Parsing expression grammar PEG formalism has an interesting feature, the prioritized choice operator /, which unlike the usual choice operator | allows one grammar rule to be prioritized over another.

For example, it allows you to say that all expressions where < and > are balanced should be type-expressions, otherwise they should be value expressions:

constructor_call <-
    identifier '<' type_parameters '>' '(' parameters ')'
infix_expression <-
    identifier (('<' / '>') identifier)*

expression <-
    # `constructor_call` takes priority if ambiguity arises:
    constructor_call / infix_expression / '(' expression ')'
Generalized parsing

If PEGs allow you to make a choice between two production rules, Generalized parsers (GLR) allow you to defer the choice until after parsing. In the case of syntactic ambiguity, GLR parsers will produce two parse trees: one for type expression, another for infix expression. At a later stage of compilation (when you construct your symbol table) you can make a choice of discarding one of the parse trees depending whether the identifiers around the < symbol are in symbol table of types or not.

A disadvantage of this approach is that a GLR parser will produce multiple parse trees for all ambiguities in your grammar—whether you know about them in advance or not.

Hand-written parser

In case of a hand-written parser, you can do something similar to the lexer hack, but at the parser level. As you parse, you construct a symbol table for types, and whenever you encounter an identifier, you look it up in the symbol table and if it’s there you can continue parsing the type expression, otherwise you parse an infix expression.

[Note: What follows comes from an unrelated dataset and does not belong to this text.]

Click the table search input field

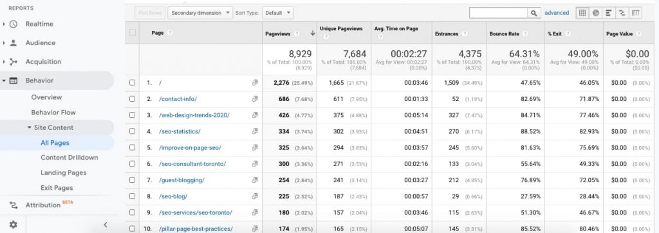click(499, 13)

This is how, for example, the hand-written Kotlin parser works.

Language-level solutions

The root of our problem is the following issue: In the same context we want to use < and > symbols as both infix operators and as parenthesis-like delimiters. So the ambiguity is inherent to the problem.

A language-level solution would be to use a different syntax for one of the cases and decide whether < and > are infix operators, or whether they are parenthesis-like delimiters.

Scala

One example of this is Scala, which uses square brackets as type parameters which avoids the problem altogether:

x = Foo[Bar](1 + 2)

x = foo < bar > (1 + 2)

Because < and > are always parsed as infix operators, while [ and ] are always parsed as parenthesis-like matching delimiters, there’s no confusion.

Rust

Rust is one of the languages that continues the tradition of using < and > symbols for both type parameters and infix comparison operators. However, in expression context it requires the programmer to explicitly disambiguate them by using a sequence of :: and < symbols. For example:

let x: foo::Foo<Bar> = foo::Foo::<Bar>(1 + 2);

Inside the type annotation you can write Foo<Bar>, because it is a type-only context, however in an expression context you need to write Foo::<Bar>.

Discussion

You can classify the above solutions into syntactic and semantic ones.

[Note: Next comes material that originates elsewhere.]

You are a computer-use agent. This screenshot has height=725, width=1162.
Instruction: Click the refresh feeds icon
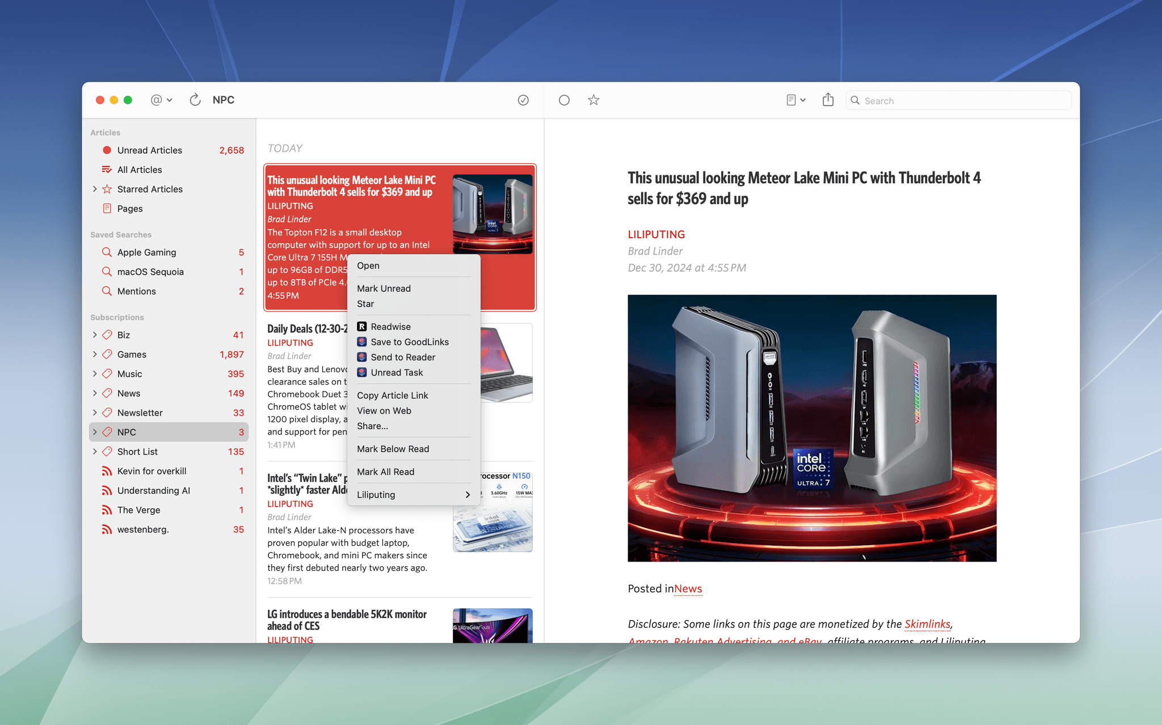195,100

Syntactic solutions are those that make the decision solely based on the syntax, in our case:

  • Lexer whitespace sensitivity
  • Prioritized choice (PEG)

Both of the above accept slightly different languages.

Semantic solutions are those that rely on a symbol table of type names to disambiguate:

  • The lexer hack
  • Generalized parsing
  • Hand-written parser

These three solutions accept the same language.

If you’re implementing an existing language, you should carefully read the spec (if one exists) to see which of the solutions could be applicable. However, if you’re designing a new language, you have the power to come up with a syntax that is not conceptually ambiguous. Scala and Rust are good examples of the power of that approach.